Die Luzerner Psychiatrie musste kürzlich die Reissleine ziehen und nimmt bis auf Weiteres keine neuen Anmeldungen für Autismus- oder ADHS-Abklärungen bei Erwachsenen mehr an. Der Grund für diese ultima ratio sind die langen Wartezeiten von bis zu 18 Monaten für Autismus- und 16 Monaten für ADHS-Abklärungen. Doch auch in der Kinder- und Jugendpsychiatrie ist die Lage ähnlich desaströs: Für eine Fachsprechstunde beim Ambulanten Kinder- und Jugendpsychiatrischen Dienst beträgt die durchschnittliche Wartezeit 81 Tage.
Während der Regierungsrat lediglich darauf hofft, dass künftig mehr niedergelassene Fachpersonen einen Teil der Diagnostik übernehmen, leidet rund ein Drittel der Jugendlichen in der Schweiz täglich unter psychischen Problemen. Diese exekutive Ignoranz hat drastische Folgen: Suizid ist die häufigste Todesursache bei Jugendlichen. Jahrelang wurde die psychische Gesundheit von Kindern und Jugendlichen in der Politik vernachlässigt. Die Folgen sind überlastete Institutionen, ungenügende Präventionsangebote und ein akuter Fachkräftemangel.
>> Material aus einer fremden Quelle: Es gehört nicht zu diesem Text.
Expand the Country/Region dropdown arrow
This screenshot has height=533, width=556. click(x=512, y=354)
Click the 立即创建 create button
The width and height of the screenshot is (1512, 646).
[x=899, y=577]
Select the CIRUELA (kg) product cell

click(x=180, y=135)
«Die Schliessung der Warteliste für Autismus-Abklärungen ist ein Armutszeugnis für die Luzerner Gesundheitspolitik. Mit unserer Initiative ‹Psychische Gesundheit der Jugend stärken!› schaffen wir die Voraussetzungen dafür, dass Kinder und Jugendliche rechtzeitig die Hilfe erhalten, die sie brauchen», sagt Andrin Winzap, Vorstand JUSO Luzern. Diese Entwicklung zeigt einmal mehr, wie dringend unsere Initiative ist. Denn Hoffen allein löst die Versorgungskrise nicht. Es braucht jetzt verbindliche Massnahmen, genügend Fachpersonen und die Garantie, dass Kinder und Jugendliche rasch die notwendige Abklärung und Behandlung erhalten.